Auch den (ebenfalls ohne einen entsprechenden Einwand der Beklagten von Amts wegen angestellten) Überlegungen des Berufungsgerichtes über einen unzulässigen „Kettenverleih" ist nicht zu folgen: Von einem derartigen „Kettenverleih" spricht man dann, wenn an einer Überlassung mehr als drei Personen beteiligt sind, wobei zwischen dem überlassenden Arbeitgeber und dem die Arbeitsleistung entgegennehmenden Beschäftiger eine oder mehrere Personen (allenfalls im Sinn eines „Papierbeschäftigers") eingeschaltet sind, die die Arbeitskraft weiter überlassen (Geppert, AÜG² § 4 124). Davon kann aber hier nicht die Rede sein, weil die aus Anlass der Ausgliederung geschlossene Überlassungsvereinbarung nur zwischen der Beklagten und der A-GmbH geschlossen wurde; eine dritte Person war an dieser Vereinbarung nicht beteiligt, sodass von einer Vereinbarung über einen „Kettenverleih" bzw von der Einschaltung eines „Papierbeschäftigers" nicht die Rede sein kann. Schon deshalb können die Überlegungen des Berufungsgerichtes die Wirksamkeit der Überlassungsvereinbarung zwischen der Beklagten und der A-GmbH nicht in Frage stellen. Damit war aber die Vereinbarung wirksam und hat im Sinne der oben dargestellten Rechtslage den Übergang des Dienstverhältnisses auf die A-GmbH auch dann verhindert, wenn man grundsätzlich die Eintrittsautomatik der BetriebsübergangsRL als anwendbar erachtet. Ob und an wen der Betrieb in weiterer Folge übertragen wurde, ist nicht mehr entscheidend, zumal bei weiteren Betriebsübergängen auch bei Anwendung der Eintrittsautomatik nur Dienstverhältnisse auf den/die neuen Erwerber übergegangen sein können, die zum Zeitpunkt der weiteren Übergänge beim Veräußerer bestanden haben. Da aber das Dienstverhältnis der Klägerin beim ersten Betriebsübergang nicht auf die A-GmbH übergegangen ist, kann es im Zuge des weiteren Betriebsübergang von der A-GmbH auf die S-GmbH (und daher auch im Zuge von weiteren Betriebsübergängen) nicht auf den jeweiligen Erwerber des Betriebs übergegangen sein. Ein wie immer gearteter Rechtsgrund, der dessen ungeachtet zu einem Übergang des Dienstverhältnisses zwischen der Beklagten und der Klägerin auf einen späteren Beschäftiger geführt haben könnte, wurde nicht einmal geltend gemacht.

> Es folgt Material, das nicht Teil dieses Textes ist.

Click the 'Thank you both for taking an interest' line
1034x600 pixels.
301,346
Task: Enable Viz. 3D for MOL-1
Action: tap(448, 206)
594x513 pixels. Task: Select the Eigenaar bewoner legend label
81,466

Auf die Auslegung des Schreibens vom Jänner 2000, mit dem die Bediensteten vom ersten Betriebsübergang verständigt wurden, kommt es daher nicht mehr an. Auch dieses Schreiben rechtfertigt im Übrigen die daraus vom Berufungsgericht gezogenen Schlüsse nicht: Nach Ansicht des Obersten Gerichtshofs kann die darin enthaltene Formulierung, dass die Bediensteten der Geschäftsführung der A-GmbH unterstellt werden, dass sich aber am Anstellungsstatus nichts ändert und alle Bediensteten Vertragsbedienstete bleiben, nur dahin verstanden werden, dass die Bediensteten hiermit vom Fortbestand ihres Dienstverhältnisses zur beklagten Gemeinde verständigt werden.

Die Beklagte war daher bis zum Ende des Dienstverhältnisses Dienstgeber der Klägerin, sodass der der Höhe nach nicht mehr strittigen Klageforderung zur Gänze stattzugeben ist.

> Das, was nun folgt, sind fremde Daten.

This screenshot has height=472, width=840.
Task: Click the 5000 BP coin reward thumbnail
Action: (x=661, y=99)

Die Entscheidung über die Kosten des Revisionsverfahrens gründet sich auf die §§ 41, 50 Abs 1 ZPO. Zu den von der Beklagten in ihrem Kostenrekurs ON 44 erhobenen Einwänden gegen die Kostennote der Beklagten kann auf die in jeder Hinsicht zutreffenden Ausführungen des Berufungsgerichtes verwiesen werden. Unter Berücksichtigung dieser Ausführungen ergibt sich der im Spruch ersichtliche Kostenzuspruch.